Urine samples were hydrolyzed and prepared for analysis by liquid chromatography/tandem mass spectrometry (LC-MS/MS). The mass spectrometer was operated in positive electrospray ionization mode for scheduled multireaction monitoring (sMRM) analysis. Chromatographic separation was achieved using a Restek Biphenyl column. Results were reported qualitatively with detection limits ranging from 1-5 ng/mL depending on the analyte.

Results for target compounds were evaluated from samples received in the laboratory from January 2022 – December 2022. During this time, providers requested 408,823 tests for designer opioids. Positive results were summarized for routine demographic information as well as additional relevant positive results. Co-positive analytes were determined by separate validated methods in the laboratory.

RESULTS: Over the period evaluated, 1,147 samples submitted by 342 patients were determined to be positive for at least one nitazene analog. Positive results were reported from clinics across 20 different states from patients ranging in age from 20-73. 4-hydroxy nitazene, a common metabolite to several different nitazene analogs, was detected in 93% of all positive samples. Metonitazene and N-desethyl isotonitazene were the next most frequently detected, in 54% and 18% of positive samples respectively. Protonitazene, flunitazene, isotonitazene, butonitazene, and N-piperidinyl etonitazene were also detected, but at a much lower frequency.
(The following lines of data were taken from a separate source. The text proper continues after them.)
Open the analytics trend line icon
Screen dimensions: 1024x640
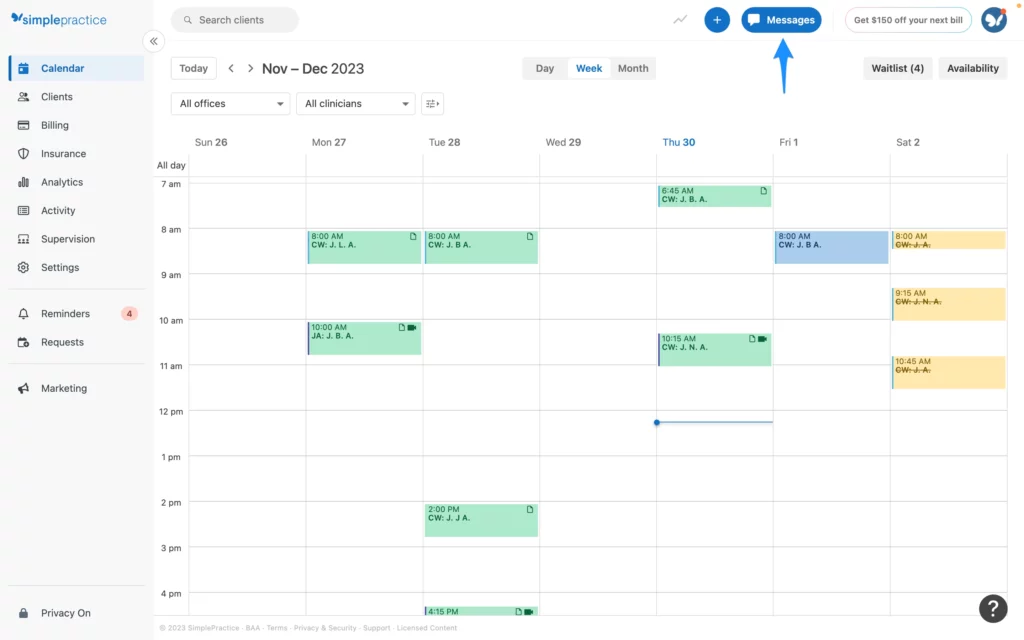tap(680, 20)
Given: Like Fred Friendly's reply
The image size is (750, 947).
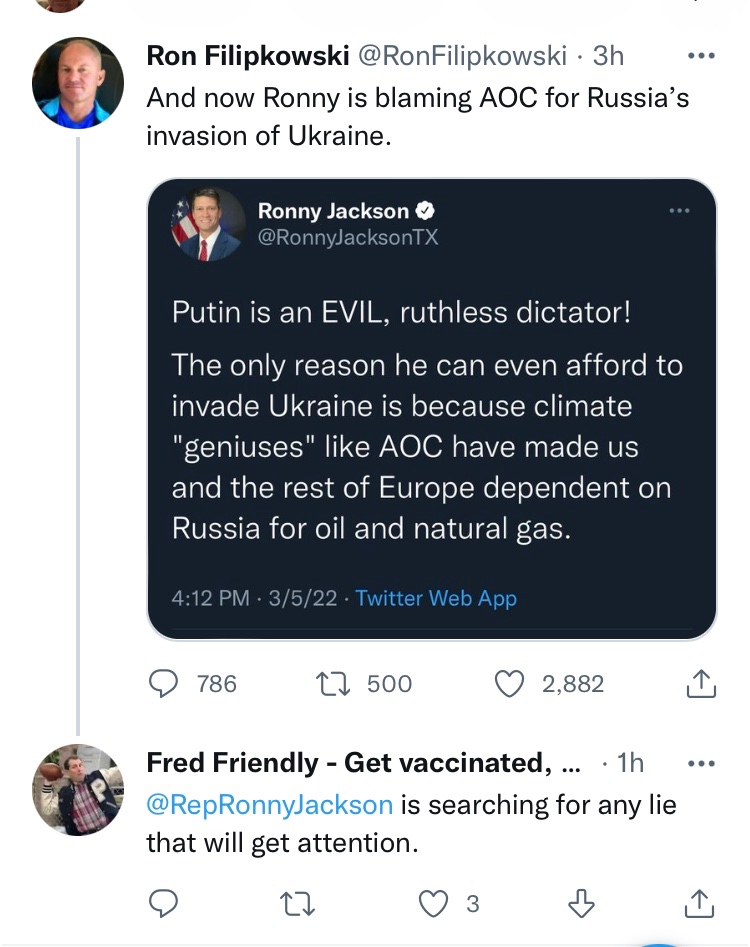Looking at the screenshot, I should click(433, 903).
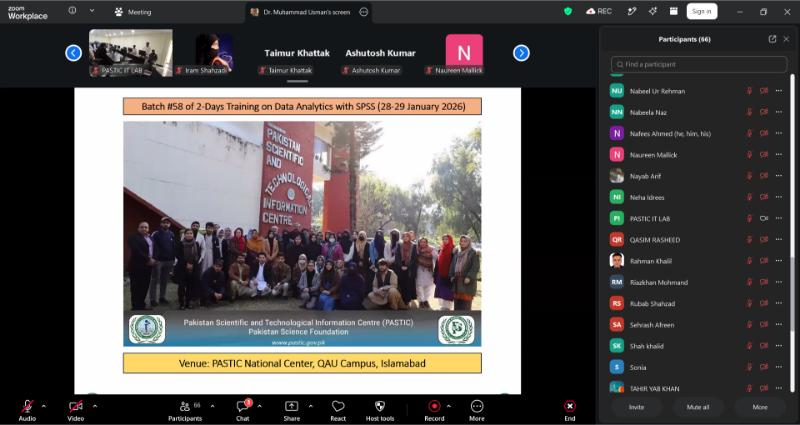Viewport: 800px width, 425px height.
Task: Pop out the Participants panel
Action: [772, 39]
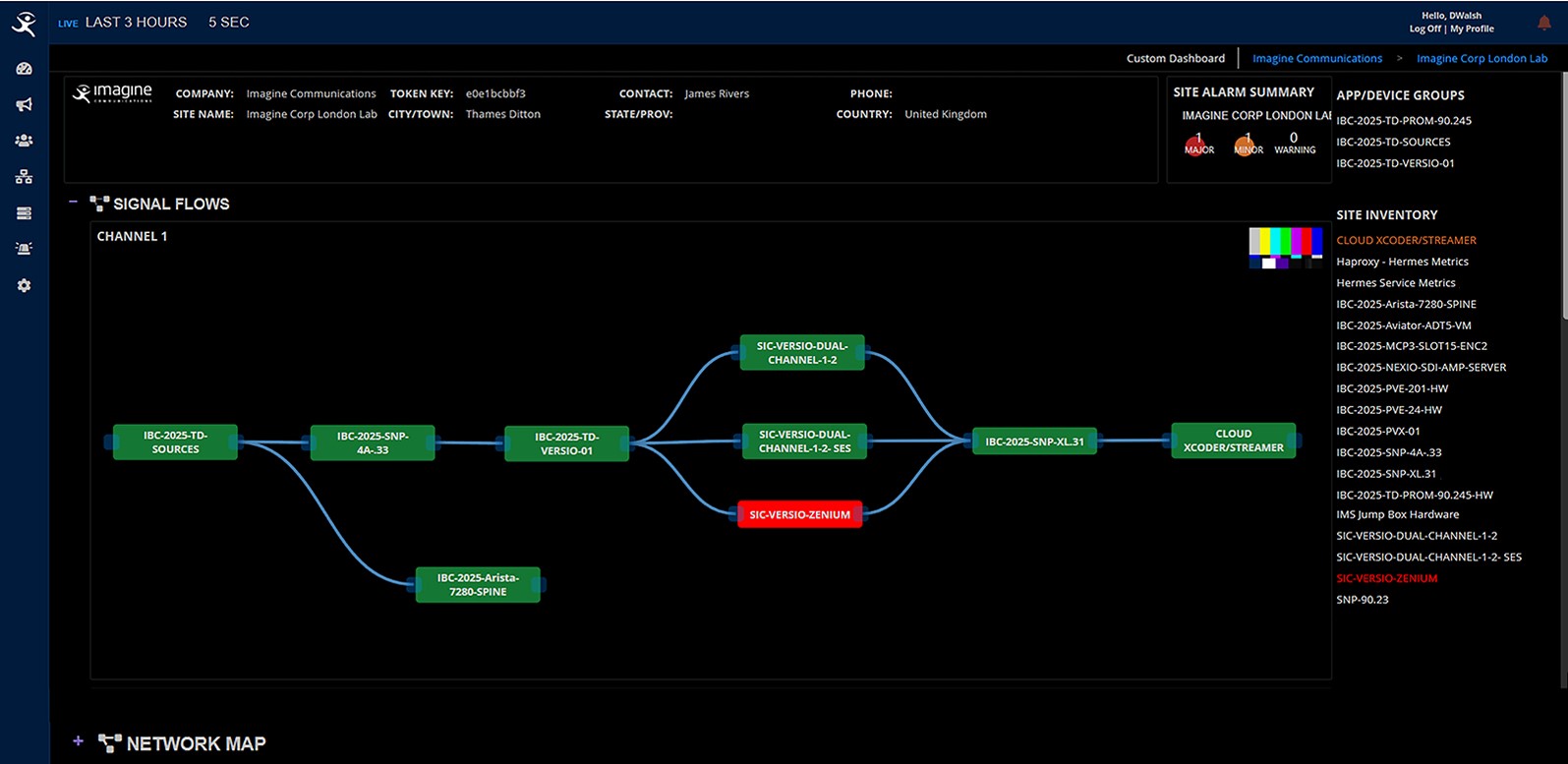Open the dashboard gauge icon in sidebar
The image size is (1568, 764).
pos(24,69)
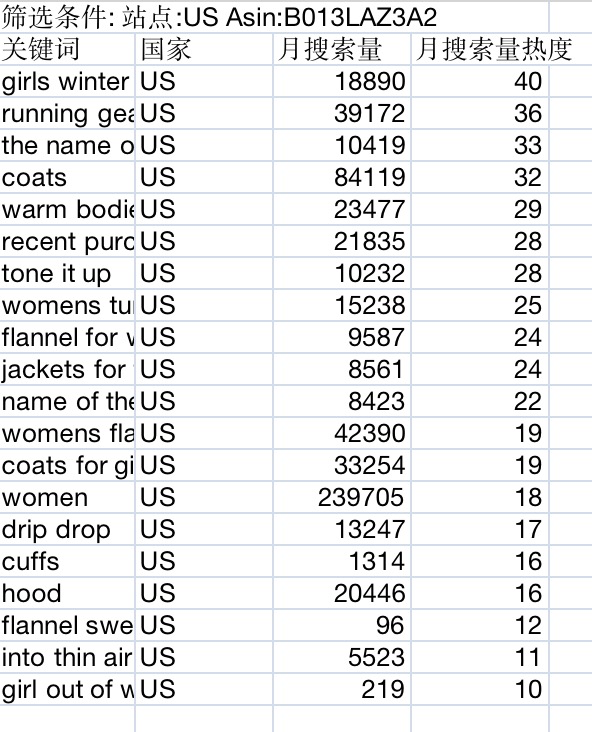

Relevant co-positive analytes observed in nitazene analog samples include routinely prescribed pharmaceuticals, illicit drugs, THC, alcohol, and other NPS compounds (including fentanyl analogs, designer benzodiazepines, synthetic cannabinoids, synthetic stimulants, and xylazine); co-positivity with fentanyl was notably high (>95%) in this patient population. Nitazene analogs were also frequently detected alongside other NPS compound classes.

CONCLUSIONS: Nitazene analogs are analytes of concern for clinicians in chronic pain and behavioral health settings. In this study, they were detected in patients from a variety of age groups across 20 states. 4-hydroxy nitazene was most often identified; this analyte may be a useful urinary marker for detecting intake of this compound class. Of note, target analytes were regularly observed in the presence of other illicit and prescription drugs, particularly fentanyl. This is especially concerning as the combination of these potent opioids with other substances may increase the risk of adverse events to individuals. The availability of comprehensive analytical testing for NPS compounds, including nitazene analogs, provides a valuable tool for clinicians to utilize to support patient treatment plans.